__The input__:
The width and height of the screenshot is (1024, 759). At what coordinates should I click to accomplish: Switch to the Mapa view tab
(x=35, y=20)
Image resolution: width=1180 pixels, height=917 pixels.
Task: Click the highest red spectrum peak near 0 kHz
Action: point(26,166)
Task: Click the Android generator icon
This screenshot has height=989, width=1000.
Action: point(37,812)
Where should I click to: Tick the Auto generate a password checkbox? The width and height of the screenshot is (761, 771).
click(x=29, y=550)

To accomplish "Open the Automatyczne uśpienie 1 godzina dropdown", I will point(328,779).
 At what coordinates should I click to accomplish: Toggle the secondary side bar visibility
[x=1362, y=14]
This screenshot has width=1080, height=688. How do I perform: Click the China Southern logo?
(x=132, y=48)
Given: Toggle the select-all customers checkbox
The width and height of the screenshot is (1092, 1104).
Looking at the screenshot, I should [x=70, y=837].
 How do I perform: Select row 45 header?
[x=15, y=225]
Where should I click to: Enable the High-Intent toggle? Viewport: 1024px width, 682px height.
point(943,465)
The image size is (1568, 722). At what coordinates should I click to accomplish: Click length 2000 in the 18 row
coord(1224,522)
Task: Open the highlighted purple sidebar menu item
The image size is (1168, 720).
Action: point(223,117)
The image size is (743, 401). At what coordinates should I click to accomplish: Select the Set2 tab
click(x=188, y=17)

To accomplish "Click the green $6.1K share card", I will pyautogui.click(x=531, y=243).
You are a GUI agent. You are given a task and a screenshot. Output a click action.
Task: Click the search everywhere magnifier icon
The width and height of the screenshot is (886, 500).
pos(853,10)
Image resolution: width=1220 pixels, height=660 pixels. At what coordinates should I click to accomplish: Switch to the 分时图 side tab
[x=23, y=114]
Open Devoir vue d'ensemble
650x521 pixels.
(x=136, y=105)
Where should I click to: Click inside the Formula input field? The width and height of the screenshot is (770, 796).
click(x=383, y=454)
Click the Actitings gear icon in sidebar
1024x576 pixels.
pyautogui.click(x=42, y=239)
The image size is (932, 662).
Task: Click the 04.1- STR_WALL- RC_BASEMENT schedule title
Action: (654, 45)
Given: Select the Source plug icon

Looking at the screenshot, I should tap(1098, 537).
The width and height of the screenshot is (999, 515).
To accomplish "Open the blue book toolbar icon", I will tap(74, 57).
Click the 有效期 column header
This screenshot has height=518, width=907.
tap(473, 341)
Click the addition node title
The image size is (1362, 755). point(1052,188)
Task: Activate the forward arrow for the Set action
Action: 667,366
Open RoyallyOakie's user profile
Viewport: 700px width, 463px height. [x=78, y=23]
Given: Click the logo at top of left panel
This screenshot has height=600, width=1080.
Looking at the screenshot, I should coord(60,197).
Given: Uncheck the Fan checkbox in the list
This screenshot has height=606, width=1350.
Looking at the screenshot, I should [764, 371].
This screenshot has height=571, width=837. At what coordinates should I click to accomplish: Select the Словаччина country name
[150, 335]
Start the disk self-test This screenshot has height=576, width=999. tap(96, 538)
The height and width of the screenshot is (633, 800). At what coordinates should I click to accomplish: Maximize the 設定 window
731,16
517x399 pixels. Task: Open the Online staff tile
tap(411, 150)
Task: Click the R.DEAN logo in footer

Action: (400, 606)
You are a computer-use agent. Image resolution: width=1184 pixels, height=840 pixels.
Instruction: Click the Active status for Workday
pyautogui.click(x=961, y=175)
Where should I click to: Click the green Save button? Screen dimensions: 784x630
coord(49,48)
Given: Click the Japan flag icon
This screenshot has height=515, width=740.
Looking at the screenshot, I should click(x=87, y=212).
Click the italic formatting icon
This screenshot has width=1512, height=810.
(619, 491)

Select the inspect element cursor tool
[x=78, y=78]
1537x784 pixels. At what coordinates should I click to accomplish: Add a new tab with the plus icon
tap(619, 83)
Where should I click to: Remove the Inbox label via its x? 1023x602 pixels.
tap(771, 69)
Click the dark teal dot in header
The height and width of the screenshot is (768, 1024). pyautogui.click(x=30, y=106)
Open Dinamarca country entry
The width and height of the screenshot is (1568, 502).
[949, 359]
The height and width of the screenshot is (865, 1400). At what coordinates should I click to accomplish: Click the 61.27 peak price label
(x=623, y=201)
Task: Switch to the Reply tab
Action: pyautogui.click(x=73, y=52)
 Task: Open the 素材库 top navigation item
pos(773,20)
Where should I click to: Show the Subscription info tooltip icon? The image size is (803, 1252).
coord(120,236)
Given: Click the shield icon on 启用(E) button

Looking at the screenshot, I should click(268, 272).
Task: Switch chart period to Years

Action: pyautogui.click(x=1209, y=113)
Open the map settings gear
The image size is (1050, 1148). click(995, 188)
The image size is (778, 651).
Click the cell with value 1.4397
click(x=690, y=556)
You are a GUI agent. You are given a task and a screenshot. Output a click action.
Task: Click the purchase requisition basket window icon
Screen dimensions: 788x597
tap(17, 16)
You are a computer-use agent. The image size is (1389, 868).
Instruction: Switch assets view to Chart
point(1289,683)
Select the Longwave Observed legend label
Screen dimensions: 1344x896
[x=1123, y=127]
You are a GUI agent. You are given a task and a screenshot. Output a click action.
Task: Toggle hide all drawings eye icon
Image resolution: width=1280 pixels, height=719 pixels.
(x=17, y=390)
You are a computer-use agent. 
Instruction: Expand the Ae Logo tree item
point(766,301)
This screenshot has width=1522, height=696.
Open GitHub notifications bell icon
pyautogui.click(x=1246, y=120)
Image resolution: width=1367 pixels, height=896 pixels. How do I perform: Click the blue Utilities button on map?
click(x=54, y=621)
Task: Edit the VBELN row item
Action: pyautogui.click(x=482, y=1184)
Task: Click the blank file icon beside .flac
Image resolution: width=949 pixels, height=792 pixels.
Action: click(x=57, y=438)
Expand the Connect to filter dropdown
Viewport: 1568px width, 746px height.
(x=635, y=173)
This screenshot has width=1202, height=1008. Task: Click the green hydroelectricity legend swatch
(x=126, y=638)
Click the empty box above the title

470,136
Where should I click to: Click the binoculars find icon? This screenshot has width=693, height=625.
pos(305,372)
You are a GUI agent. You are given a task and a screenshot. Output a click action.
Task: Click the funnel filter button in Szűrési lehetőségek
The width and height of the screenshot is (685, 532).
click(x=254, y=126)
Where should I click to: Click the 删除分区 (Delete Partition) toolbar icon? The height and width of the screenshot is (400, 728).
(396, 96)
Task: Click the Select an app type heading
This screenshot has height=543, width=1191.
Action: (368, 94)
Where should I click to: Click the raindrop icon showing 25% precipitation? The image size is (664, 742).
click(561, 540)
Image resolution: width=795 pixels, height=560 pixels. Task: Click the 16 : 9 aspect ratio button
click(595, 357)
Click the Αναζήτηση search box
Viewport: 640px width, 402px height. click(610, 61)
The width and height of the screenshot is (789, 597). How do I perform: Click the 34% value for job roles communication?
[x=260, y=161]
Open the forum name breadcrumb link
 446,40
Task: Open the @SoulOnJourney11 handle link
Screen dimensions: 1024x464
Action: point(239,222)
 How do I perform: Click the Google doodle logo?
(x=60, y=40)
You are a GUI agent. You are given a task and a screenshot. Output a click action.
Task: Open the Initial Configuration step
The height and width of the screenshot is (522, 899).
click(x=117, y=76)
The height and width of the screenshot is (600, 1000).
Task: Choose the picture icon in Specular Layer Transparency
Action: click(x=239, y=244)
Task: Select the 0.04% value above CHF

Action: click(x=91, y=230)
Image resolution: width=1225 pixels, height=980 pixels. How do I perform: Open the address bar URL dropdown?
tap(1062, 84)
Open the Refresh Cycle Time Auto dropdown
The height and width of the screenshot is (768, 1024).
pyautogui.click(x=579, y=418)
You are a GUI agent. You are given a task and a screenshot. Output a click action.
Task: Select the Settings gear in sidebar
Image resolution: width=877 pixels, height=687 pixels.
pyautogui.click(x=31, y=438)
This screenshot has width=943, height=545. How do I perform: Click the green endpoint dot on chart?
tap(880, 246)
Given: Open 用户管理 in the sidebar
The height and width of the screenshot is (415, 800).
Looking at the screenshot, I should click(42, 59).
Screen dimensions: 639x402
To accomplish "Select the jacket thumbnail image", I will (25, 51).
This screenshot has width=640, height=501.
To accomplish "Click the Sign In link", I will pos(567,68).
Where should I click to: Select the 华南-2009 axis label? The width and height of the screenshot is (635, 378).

__Brief__: Check each line of the material for the word "computer". State how many have it, and write nothing else.

__Answer for the task__: 3